Vital Seismic Safety Effort Undermined By SEIU
SACRAMENTO, Calif. December 12, 2006 – After hearing a misleading attack on the physician organizations and hospitals of Sutter Health by the Service Employees International Union (SEIU), a government panel delayed a vote last Thursday on whether to approve a nearly $1 billion financing package for Sutter Health hospitals and physician organizations. Despite a recommendation by its own staff to approve the network's application for tax-exempt financing, the California Health Facilities Financing Authority (CHFFA) voted to postpone its vote so it could better "digest" material that included misinformation and objections by SEIU.
This important financing would allow Sutter Health to make critical hospital seismic safety improvements and to improve and expand ambulatory and hospital services for some of its most vulnerable patients.
Sutter officials said there are considerable potential financial risks associated with delaying the bond approval process. If interest rates rise, it could increase Sutter Health’s costs and, as a result, drive up consumer health care costs.
The projects covered under the bond financing application being opposed by SEIU comprise one part of a larger multi-billion-dollar commitment by Sutter Health to replace, improve and construct new physician offices, outpatient clinics and acute care hospital services in big cities and small towns across Northern California. Projects covered under the bond financing application include the following:
- Sutter Gould Medical Foundation, Modesto ($35 million)
For a new medical office building/clinic in Stockton.
- Sutter Amador Hospital, Jackson ($18 million)
For construction of a new building to house imaging services, a laboratory, a diabetes clinic, a women’s health center, an endoscopy suite and an infusion center, as well as administrative services.
- Mills-Peninsula Health Services, Burlingame ($508 million)
To build a new 243-bed hospital to replace the existing seismically deficient facility.
- California Pacific Medical Center, Davies Campus, San Francisco ($140 million)
For seismic retrofitting of the Davies campus to meet California state seismic requirements. The project will allow for expansion of the acute rehabilitation program, renovation of the chapel and kitchen areas and the addition of new MRI equipment.
- Sutter Roseville Medical Center, Roseville ($69 million)
For a new building to accommodate expansion of the neonatal intensive care unit, and construction of a new facility for acute rehabilitation and ventilator services.
- Memorial Medical Center, Modesto ($20 million)
For patient care facility construction.
Ironically, SEIU published a report in 2001 called "Hospital Earthquake Safety in California: Why Patients, Hospital Workers and the Public Can't Wait." It criticized attempts to delay hospital construction and asserted that a safe work environment is dependent upon a sound investment in new and improved facilities by organizations like Sutter Health.
"We hope our communities, physicians and employees will hold SEIU directly accountable for opposing our efforts to provide seismically safe facilities for employees, physicians and the patients they serve," said Kettmann.

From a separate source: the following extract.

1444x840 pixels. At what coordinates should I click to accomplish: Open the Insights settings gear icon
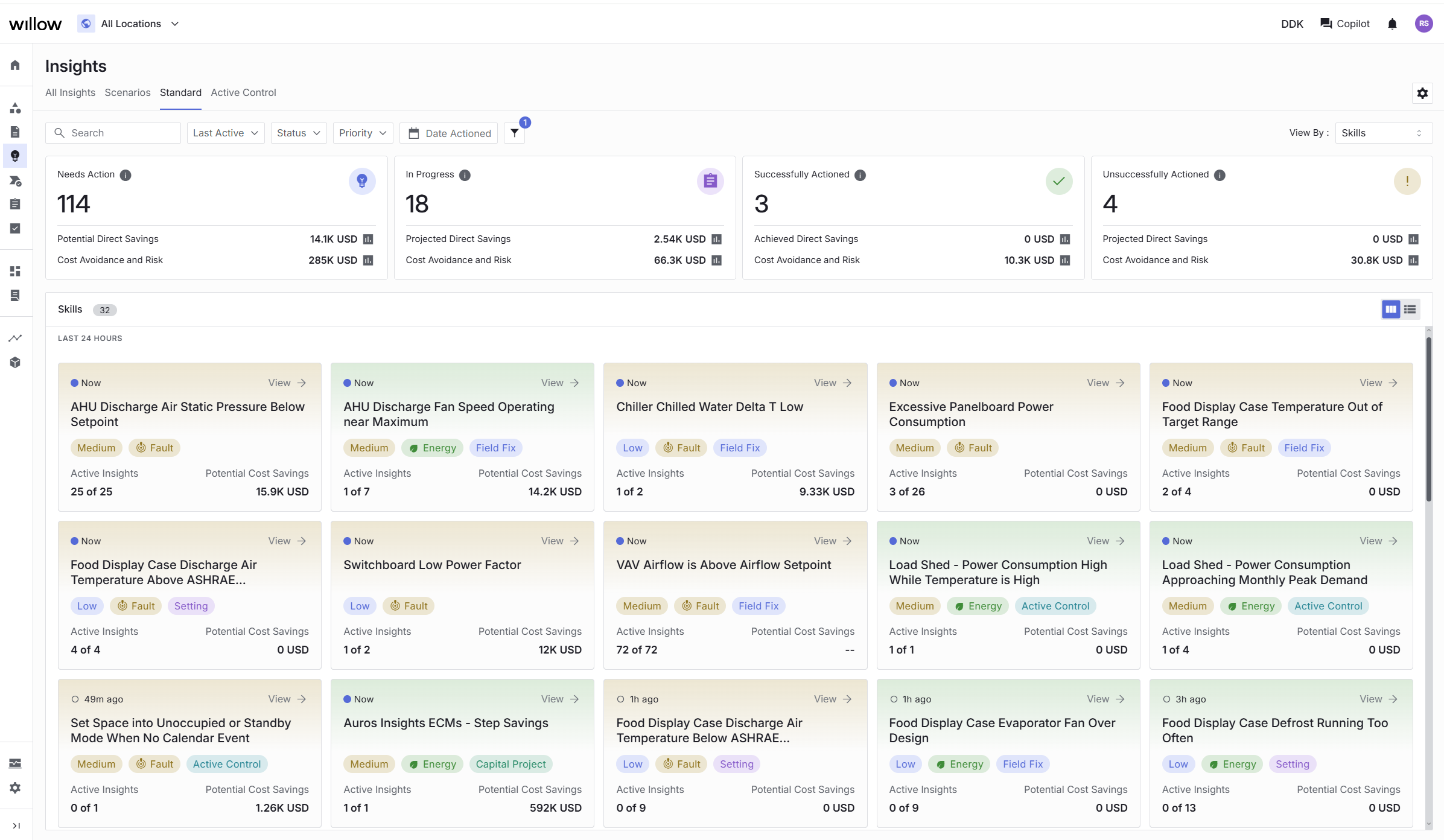coord(1422,93)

SEIU has for years been pressuring Sutter Health and its affiliates for concessions to make it easier for the union to attract more members. SEIU has been largely unsuccessful in growing its membership within the network, so it is trying to punish Sutter Health affiliates and the communities they serve.
SEIU bombarded the CHFFA board with pages of old data at the last minute of Sutter's application process. Among the issues raised by SEIU was a request for new guidelines that reassess how bond savings are passed through to consumers.
Sutter Health believes it has satisfied CHFFA expectations related to passing along savings from tax-exempt bond financing to those it serves. In fact CHFFA's own staff carefully reviewed Sutter Health's application for bond financing and recommended that it be approved.
Sutter Health is especially proud of its efforts to make health care services accessible and affordable to those who are most vulnerable financially. As a result of its systemwide charity care policies, Sutter’s annual charity care write-offs alone have more than doubled in just three years, growing from $109 million in 2003 to $226 million in 2005. Sutter Health's total 2005 investment in charity care and community benefit activities was $929 million.